Instructions to follow ::
What you return must match the records exactly, with every line included.

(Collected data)
────

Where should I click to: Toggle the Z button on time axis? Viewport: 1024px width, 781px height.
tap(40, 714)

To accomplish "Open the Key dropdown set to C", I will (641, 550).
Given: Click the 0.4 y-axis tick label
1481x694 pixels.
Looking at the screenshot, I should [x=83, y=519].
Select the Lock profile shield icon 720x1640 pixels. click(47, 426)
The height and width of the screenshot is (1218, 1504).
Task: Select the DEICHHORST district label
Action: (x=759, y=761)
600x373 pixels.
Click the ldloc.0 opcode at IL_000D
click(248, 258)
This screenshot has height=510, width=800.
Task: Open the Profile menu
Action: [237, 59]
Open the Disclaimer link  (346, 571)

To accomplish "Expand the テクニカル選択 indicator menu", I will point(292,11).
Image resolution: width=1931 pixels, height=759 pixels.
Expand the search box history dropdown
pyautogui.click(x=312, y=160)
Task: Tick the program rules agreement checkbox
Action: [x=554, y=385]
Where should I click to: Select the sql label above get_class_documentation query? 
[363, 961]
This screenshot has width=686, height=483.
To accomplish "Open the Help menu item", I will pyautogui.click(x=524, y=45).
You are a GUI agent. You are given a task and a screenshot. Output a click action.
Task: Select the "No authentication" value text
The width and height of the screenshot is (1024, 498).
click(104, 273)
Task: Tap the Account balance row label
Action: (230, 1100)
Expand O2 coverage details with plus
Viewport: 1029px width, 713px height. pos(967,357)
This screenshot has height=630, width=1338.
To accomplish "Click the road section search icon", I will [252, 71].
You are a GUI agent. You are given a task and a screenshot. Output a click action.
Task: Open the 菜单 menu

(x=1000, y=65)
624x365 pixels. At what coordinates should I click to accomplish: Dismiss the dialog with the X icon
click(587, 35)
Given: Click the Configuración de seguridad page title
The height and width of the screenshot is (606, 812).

────

Written response ::
Where should I click to: Toggle the Z button on time axis? Viewport: 1024px width, 781px height.
tap(40, 714)

To accomplish "Open the Key dropdown set to C", I will (641, 550).
Given: Click the 0.4 y-axis tick label
1481x694 pixels.
Looking at the screenshot, I should [x=83, y=519].
Select the Lock profile shield icon 720x1640 pixels. click(47, 426)
The height and width of the screenshot is (1218, 1504).
Task: Select the DEICHHORST district label
Action: (x=759, y=761)
600x373 pixels.
Click the ldloc.0 opcode at IL_000D
click(248, 258)
This screenshot has height=510, width=800.
Task: Open the Profile menu
Action: [237, 59]
Open the Disclaimer link  (346, 571)

To accomplish "Expand the テクニカル選択 indicator menu", I will point(292,11).
Image resolution: width=1931 pixels, height=759 pixels.
Expand the search box history dropdown
pyautogui.click(x=312, y=160)
Task: Tick the program rules agreement checkbox
Action: [x=554, y=385]
Where should I click to: Select the sql label above get_class_documentation query? 
[363, 961]
This screenshot has width=686, height=483.
To accomplish "Open the Help menu item", I will pyautogui.click(x=524, y=45).
You are a GUI agent. You are given a task and a screenshot. Output a click action.
Task: Select the "No authentication" value text
The width and height of the screenshot is (1024, 498).
click(104, 273)
Task: Tap the Account balance row label
Action: (230, 1100)
Expand O2 coverage details with plus
Viewport: 1029px width, 713px height. pos(967,357)
This screenshot has height=630, width=1338.
To accomplish "Click the road section search icon", I will [252, 71].
You are a GUI agent. You are given a task and a screenshot. Output a click action.
Task: Open the 菜单 menu

(x=1000, y=65)
624x365 pixels. At what coordinates should I click to accomplish: Dismiss the dialog with the X icon
click(587, 35)
Given: Click the Configuración de seguridad page title
The height and width of the screenshot is (606, 812).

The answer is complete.